Born 1836, New Hampshire; died September 1921, Fairhope, Alabama

Married Edward Howland

Marie Howland was employed as a millworker in Lowell, Massachusetts, and then after a normal-school education, as a school principal. Her career as an author, political propagandist, and pioneering architect began as a result of her involvement with followers of the utopian socialist Charles Fourier in New York City in the 1850s. Through these associations, Howland became convinced of the necessity of economic and industrial reform; she also was a champion of the "combined household" and free love. During the 1860s, Howland lived in the Familistère, or Social Palace, a Fourieristic community in Guise, France. While there, she became especially inspired by architectural reforms that greatly reduced and collectivized domestic work traditionally ascribed to women. Most significant of these reforms were centralized facilities for cooking, laundry, and children's day care.
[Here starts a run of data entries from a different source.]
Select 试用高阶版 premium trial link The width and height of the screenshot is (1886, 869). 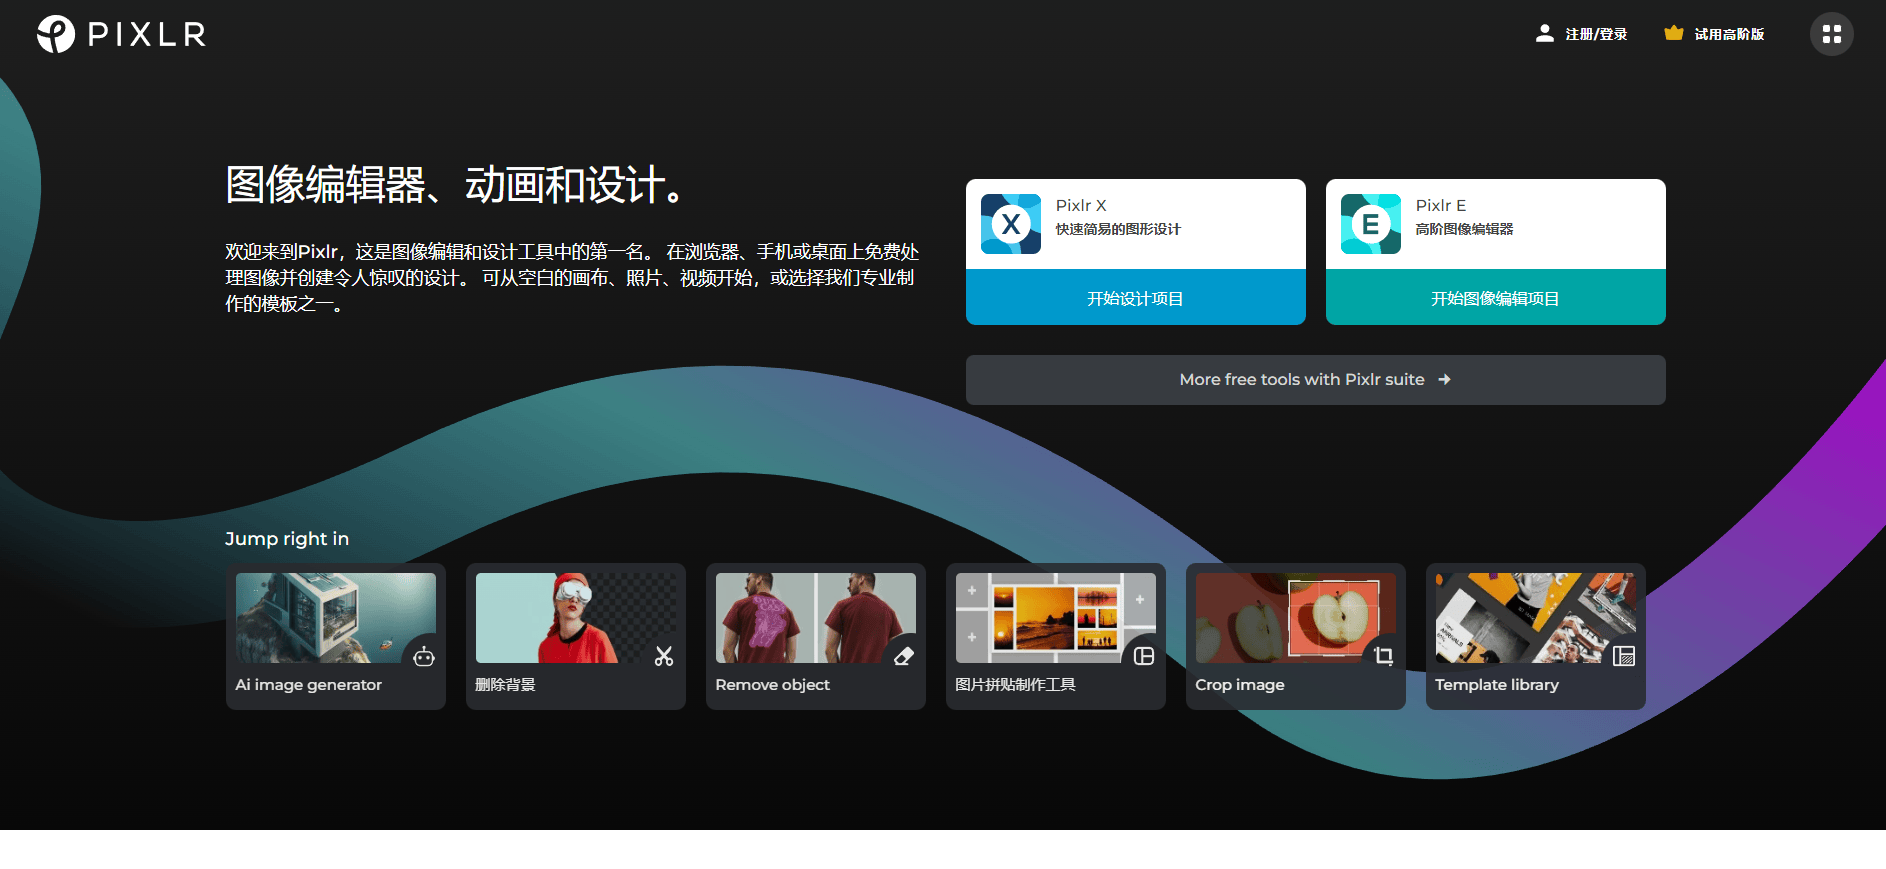click(1729, 34)
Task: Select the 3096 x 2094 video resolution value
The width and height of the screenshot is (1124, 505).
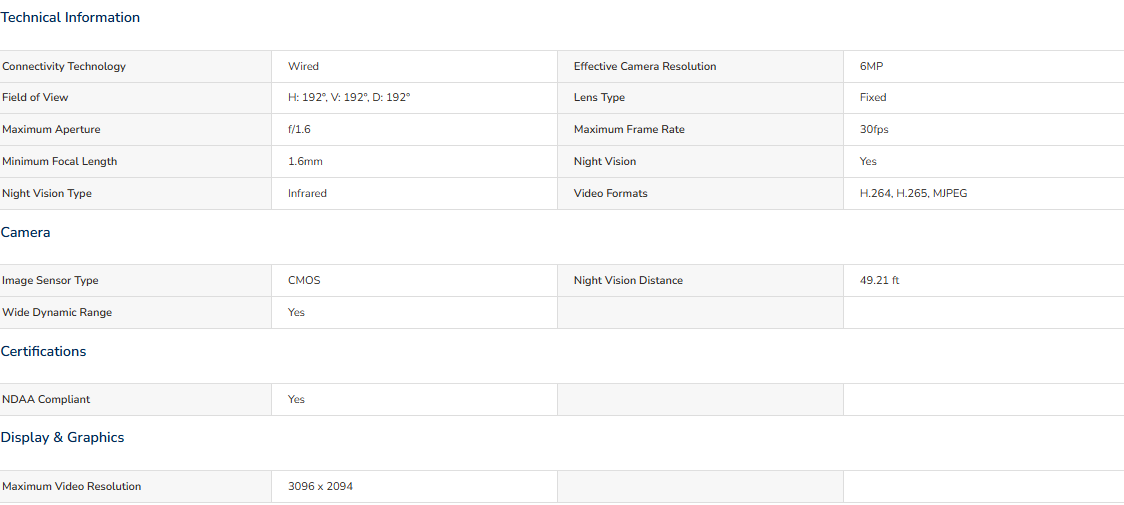Action: click(320, 486)
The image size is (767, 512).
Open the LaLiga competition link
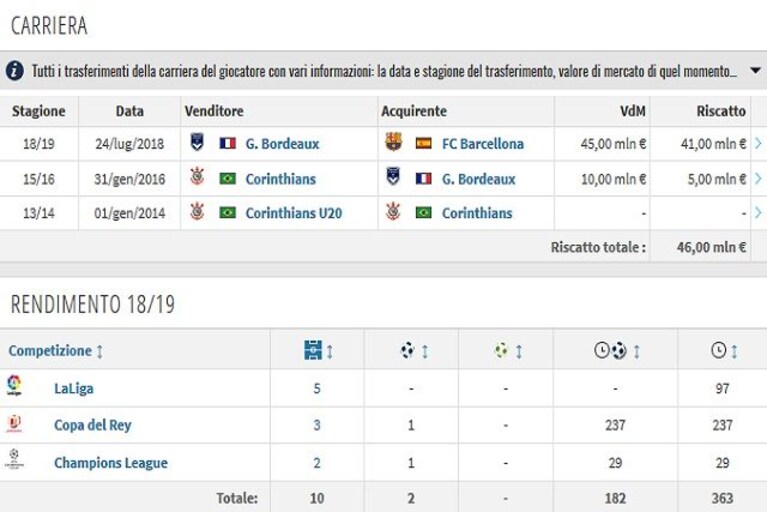(73, 388)
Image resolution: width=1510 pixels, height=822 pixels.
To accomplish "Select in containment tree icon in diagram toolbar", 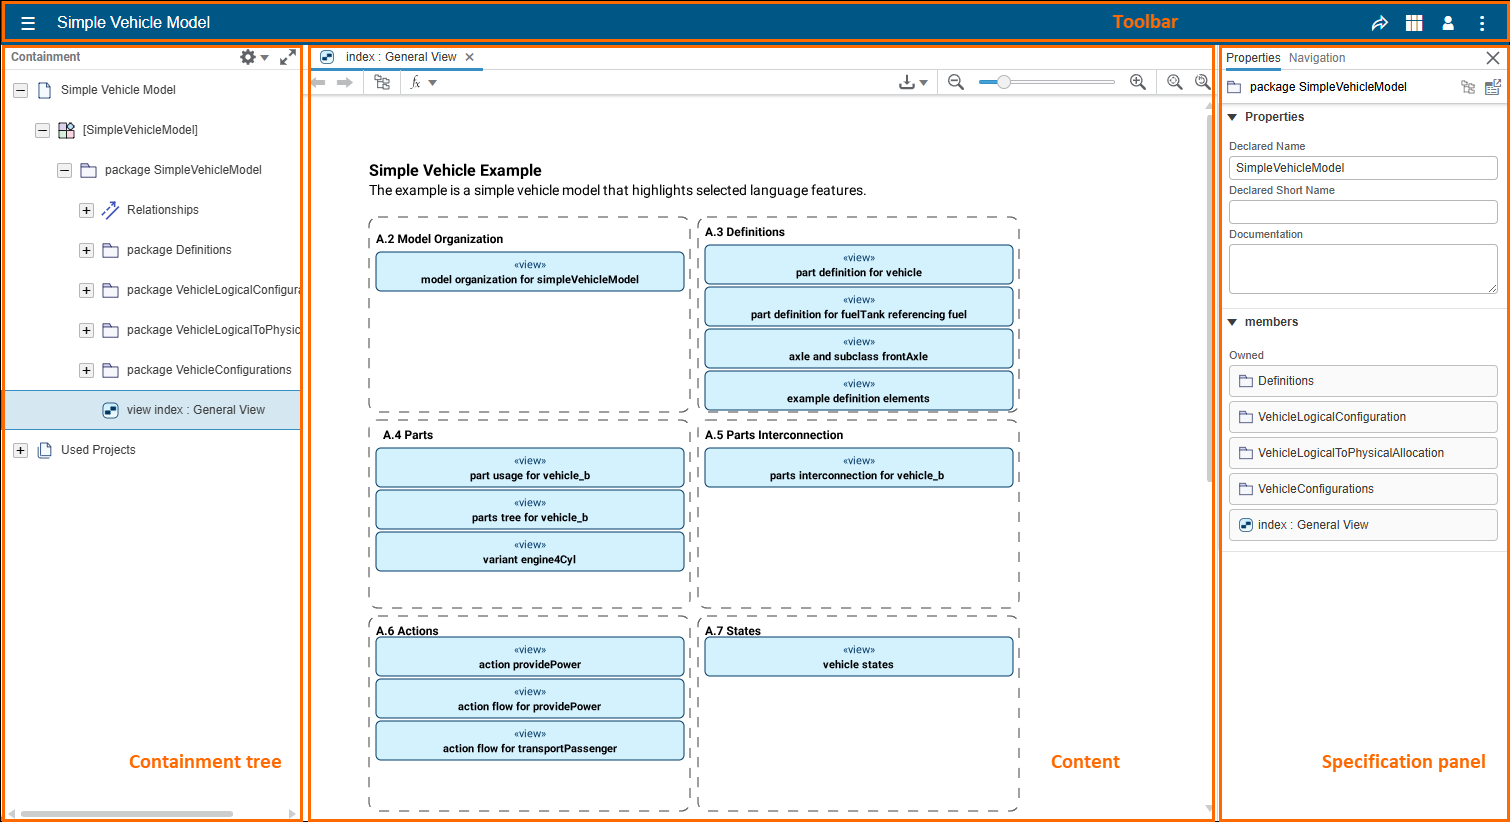I will point(382,82).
Hoping to effect similar reforms in her own country, Howland returned to the U.S. in 1866. During the 1870s and 1880s, she worked with Albert Kimsey Owen and John J. Dewey in organizing the Pacific Colony, a self-sufficient, communitarian socialist community in Topolobampo, Mexico. Her involvement was directly instrumental in changing Owen's initial plans for single-family dwellings to architectural designs stressing collective arrangements organized to reduce the domestic work of women, thus freeing them for more direct participation in the government of the community. In her studies of American women architects and social reformers, the historian Dolores Hayden has discovered and made public many of Howland's original designs. They include "resident hotels, row houses linked to communal kitchen, and picturesque suburban houses with cooperative kitchen facilities."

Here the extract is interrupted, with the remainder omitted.